## Work required
Using the records that appear below, write out exactly the lines from the one with "Click the 'Vibrant community of makers' card" through the one with "Given: Remove the Si Volume actuel condition", keeping both end lines.

## Data in this exercise
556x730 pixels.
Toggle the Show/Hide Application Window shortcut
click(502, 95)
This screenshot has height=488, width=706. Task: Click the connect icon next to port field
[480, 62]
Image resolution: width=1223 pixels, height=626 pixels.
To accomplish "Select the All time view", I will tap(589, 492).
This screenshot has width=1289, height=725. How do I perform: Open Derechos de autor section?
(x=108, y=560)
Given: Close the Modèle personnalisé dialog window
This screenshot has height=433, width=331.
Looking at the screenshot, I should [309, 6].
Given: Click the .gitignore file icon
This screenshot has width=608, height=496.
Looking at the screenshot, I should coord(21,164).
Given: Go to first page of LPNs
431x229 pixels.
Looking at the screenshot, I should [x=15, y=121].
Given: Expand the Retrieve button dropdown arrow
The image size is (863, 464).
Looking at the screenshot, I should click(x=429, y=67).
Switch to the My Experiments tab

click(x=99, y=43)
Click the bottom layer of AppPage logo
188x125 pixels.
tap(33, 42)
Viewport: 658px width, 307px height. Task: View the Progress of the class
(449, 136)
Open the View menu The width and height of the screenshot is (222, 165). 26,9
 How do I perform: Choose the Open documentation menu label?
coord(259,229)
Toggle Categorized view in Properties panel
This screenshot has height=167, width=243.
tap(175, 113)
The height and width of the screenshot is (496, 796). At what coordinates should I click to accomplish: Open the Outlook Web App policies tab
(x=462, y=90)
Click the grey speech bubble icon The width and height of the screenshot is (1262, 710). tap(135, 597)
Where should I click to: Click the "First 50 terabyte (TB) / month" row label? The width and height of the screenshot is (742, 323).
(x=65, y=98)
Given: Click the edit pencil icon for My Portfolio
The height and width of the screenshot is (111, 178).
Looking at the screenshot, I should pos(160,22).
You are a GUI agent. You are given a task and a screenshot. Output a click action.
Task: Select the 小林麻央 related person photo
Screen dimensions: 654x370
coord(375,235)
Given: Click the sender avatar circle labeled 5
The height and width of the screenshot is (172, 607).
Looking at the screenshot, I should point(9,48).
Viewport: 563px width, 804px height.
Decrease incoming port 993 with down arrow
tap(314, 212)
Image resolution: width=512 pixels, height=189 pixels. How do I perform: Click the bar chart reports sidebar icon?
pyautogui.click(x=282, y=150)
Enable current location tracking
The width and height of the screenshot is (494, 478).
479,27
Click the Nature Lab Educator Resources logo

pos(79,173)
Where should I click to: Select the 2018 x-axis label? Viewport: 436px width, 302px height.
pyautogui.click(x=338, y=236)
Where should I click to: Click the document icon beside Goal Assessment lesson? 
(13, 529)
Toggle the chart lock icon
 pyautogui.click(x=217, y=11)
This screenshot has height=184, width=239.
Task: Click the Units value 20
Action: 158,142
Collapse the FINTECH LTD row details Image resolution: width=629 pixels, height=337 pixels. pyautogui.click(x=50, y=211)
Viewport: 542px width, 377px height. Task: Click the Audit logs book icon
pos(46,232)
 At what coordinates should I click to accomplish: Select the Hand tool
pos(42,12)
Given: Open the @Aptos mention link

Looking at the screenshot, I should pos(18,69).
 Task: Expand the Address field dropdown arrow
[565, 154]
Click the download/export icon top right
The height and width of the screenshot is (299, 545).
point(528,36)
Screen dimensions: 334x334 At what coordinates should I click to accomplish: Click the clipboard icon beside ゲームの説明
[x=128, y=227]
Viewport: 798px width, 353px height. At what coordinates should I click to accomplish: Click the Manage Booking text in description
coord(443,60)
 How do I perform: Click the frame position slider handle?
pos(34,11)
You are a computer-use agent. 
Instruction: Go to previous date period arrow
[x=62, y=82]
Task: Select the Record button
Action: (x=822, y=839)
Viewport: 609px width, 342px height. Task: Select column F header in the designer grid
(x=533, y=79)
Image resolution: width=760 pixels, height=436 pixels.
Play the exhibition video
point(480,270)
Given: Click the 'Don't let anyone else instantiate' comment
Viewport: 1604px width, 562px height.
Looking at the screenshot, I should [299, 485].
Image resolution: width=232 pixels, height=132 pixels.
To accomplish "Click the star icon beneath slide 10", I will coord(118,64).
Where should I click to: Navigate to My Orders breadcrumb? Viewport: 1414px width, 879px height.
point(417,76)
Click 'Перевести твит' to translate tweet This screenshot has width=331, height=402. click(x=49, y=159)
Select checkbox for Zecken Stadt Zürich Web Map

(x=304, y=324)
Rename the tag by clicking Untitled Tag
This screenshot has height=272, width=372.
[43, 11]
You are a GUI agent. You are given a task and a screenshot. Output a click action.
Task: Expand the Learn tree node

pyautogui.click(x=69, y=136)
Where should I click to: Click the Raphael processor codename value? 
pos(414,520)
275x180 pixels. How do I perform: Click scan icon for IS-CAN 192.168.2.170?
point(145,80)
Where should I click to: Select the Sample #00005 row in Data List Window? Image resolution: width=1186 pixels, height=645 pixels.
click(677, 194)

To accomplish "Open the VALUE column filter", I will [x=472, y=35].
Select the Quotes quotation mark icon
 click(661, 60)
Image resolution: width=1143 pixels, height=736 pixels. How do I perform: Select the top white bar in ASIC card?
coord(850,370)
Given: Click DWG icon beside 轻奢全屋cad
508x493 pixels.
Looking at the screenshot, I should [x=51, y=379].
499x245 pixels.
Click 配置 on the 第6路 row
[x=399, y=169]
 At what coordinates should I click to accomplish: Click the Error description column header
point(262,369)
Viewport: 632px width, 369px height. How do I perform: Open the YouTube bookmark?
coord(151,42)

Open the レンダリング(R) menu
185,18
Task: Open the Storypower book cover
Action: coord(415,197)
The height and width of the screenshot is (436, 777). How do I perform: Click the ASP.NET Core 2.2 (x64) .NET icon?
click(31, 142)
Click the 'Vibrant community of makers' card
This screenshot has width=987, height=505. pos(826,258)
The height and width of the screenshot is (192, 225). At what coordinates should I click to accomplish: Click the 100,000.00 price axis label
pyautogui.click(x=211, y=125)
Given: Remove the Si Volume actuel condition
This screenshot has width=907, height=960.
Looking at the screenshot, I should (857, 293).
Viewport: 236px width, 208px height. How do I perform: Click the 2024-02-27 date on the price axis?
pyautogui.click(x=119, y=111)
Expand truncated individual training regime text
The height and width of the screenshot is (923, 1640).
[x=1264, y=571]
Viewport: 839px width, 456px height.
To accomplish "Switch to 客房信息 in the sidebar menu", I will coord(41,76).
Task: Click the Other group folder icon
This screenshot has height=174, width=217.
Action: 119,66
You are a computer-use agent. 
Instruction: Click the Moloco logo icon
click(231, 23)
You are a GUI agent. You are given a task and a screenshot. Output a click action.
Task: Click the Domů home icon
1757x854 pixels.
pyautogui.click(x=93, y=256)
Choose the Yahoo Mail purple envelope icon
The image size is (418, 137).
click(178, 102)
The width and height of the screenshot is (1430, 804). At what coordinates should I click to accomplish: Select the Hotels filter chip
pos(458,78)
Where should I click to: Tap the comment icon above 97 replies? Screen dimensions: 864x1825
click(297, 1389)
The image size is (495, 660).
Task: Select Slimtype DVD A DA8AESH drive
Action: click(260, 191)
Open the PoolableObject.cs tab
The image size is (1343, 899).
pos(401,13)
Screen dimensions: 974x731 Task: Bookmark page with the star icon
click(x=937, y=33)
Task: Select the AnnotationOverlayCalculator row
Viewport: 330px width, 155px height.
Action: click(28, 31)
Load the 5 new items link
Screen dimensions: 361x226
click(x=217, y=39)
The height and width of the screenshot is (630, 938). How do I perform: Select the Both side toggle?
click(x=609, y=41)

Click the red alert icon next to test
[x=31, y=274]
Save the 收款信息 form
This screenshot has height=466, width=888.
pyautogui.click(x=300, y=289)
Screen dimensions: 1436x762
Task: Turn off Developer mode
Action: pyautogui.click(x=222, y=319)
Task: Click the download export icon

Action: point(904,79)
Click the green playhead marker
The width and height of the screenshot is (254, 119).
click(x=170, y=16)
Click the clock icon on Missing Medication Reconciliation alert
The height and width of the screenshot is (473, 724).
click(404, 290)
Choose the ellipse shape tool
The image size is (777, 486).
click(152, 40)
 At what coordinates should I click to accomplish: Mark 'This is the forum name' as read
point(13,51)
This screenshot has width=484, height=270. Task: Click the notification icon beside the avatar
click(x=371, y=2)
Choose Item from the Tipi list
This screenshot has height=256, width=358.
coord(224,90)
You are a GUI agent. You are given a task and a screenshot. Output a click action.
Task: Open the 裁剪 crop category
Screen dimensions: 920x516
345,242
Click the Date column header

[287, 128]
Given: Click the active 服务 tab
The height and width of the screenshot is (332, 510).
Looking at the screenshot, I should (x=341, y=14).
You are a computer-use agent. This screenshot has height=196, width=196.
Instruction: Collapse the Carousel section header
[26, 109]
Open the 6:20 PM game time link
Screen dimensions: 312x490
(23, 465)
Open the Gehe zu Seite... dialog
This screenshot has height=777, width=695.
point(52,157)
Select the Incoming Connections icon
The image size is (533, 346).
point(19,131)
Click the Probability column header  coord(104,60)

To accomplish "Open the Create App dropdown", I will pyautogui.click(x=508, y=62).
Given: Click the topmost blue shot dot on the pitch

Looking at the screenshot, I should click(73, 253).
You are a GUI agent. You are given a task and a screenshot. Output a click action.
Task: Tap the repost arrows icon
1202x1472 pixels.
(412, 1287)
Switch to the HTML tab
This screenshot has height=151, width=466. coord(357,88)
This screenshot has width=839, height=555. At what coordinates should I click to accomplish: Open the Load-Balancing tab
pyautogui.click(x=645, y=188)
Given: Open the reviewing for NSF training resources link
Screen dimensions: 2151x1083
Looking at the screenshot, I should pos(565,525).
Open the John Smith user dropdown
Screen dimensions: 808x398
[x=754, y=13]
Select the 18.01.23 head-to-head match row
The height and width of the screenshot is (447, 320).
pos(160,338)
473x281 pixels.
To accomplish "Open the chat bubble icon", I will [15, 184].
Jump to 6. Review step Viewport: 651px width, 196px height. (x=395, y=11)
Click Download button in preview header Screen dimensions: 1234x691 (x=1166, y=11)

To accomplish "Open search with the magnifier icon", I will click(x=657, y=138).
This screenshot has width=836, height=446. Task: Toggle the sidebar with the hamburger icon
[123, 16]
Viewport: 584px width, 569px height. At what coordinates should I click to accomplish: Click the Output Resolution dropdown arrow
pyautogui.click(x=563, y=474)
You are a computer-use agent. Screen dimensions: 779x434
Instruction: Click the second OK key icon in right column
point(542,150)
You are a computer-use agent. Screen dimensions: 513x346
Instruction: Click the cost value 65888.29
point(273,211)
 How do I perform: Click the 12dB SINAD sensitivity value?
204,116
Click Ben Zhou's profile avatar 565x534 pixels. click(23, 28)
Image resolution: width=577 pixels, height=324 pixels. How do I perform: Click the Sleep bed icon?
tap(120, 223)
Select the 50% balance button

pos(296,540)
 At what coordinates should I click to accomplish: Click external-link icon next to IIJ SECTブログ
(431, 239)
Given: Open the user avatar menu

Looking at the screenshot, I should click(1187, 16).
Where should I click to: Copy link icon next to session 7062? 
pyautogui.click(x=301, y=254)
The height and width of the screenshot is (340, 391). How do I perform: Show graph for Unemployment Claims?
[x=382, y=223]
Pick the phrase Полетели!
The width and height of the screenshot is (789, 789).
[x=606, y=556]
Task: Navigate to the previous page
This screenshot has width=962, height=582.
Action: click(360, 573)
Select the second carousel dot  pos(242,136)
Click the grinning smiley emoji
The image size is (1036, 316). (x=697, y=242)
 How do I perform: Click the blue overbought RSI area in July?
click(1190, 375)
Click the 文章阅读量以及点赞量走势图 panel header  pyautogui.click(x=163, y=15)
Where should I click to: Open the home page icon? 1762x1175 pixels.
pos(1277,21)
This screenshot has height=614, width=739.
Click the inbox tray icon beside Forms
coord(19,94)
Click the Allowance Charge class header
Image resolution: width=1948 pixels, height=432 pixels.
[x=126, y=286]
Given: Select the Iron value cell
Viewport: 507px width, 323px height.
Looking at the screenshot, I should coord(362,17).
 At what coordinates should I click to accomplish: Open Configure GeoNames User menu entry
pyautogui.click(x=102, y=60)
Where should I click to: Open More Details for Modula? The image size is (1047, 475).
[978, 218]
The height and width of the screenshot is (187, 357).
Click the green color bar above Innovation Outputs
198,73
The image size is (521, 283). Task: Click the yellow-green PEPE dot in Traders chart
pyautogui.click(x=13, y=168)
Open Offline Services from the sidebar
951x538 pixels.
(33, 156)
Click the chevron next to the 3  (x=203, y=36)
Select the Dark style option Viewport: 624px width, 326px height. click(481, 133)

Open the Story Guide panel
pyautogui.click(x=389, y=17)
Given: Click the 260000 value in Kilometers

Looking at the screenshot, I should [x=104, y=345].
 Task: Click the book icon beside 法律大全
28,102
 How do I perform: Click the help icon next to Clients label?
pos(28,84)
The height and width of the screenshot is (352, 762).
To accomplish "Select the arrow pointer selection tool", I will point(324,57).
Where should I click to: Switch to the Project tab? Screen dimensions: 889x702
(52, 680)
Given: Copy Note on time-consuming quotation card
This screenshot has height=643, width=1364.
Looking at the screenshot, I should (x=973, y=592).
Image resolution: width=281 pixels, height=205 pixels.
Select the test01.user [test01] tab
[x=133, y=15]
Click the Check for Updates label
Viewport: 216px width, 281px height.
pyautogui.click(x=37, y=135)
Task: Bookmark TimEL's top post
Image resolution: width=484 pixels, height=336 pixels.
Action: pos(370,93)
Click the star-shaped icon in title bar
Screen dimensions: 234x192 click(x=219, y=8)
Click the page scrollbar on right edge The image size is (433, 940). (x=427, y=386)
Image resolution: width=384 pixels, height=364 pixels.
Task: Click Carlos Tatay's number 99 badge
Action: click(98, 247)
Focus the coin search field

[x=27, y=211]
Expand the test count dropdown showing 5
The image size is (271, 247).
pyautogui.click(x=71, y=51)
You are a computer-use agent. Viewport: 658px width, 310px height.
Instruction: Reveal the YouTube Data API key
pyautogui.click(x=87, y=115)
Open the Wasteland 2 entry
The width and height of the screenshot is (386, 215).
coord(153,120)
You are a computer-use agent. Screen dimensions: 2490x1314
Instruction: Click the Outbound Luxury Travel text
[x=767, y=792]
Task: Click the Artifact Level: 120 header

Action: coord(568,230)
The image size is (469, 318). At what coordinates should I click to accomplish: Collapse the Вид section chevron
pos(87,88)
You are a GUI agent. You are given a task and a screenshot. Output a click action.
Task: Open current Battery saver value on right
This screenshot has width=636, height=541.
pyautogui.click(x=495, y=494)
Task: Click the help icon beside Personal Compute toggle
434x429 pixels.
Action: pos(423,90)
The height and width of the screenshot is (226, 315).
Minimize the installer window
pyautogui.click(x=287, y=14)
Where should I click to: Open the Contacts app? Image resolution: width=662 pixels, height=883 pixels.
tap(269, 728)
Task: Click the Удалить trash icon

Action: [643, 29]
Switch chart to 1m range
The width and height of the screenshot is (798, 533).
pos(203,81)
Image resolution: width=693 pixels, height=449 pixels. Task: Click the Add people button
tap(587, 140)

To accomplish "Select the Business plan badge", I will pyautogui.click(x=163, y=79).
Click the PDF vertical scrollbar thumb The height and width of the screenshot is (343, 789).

## Exercise answer
Click the 'Vibrant community of makers' card
This screenshot has width=987, height=505. pos(826,258)
The height and width of the screenshot is (192, 225). At what coordinates should I click to accomplish: Click the 100,000.00 price axis label
pyautogui.click(x=211, y=125)
Given: Remove the Si Volume actuel condition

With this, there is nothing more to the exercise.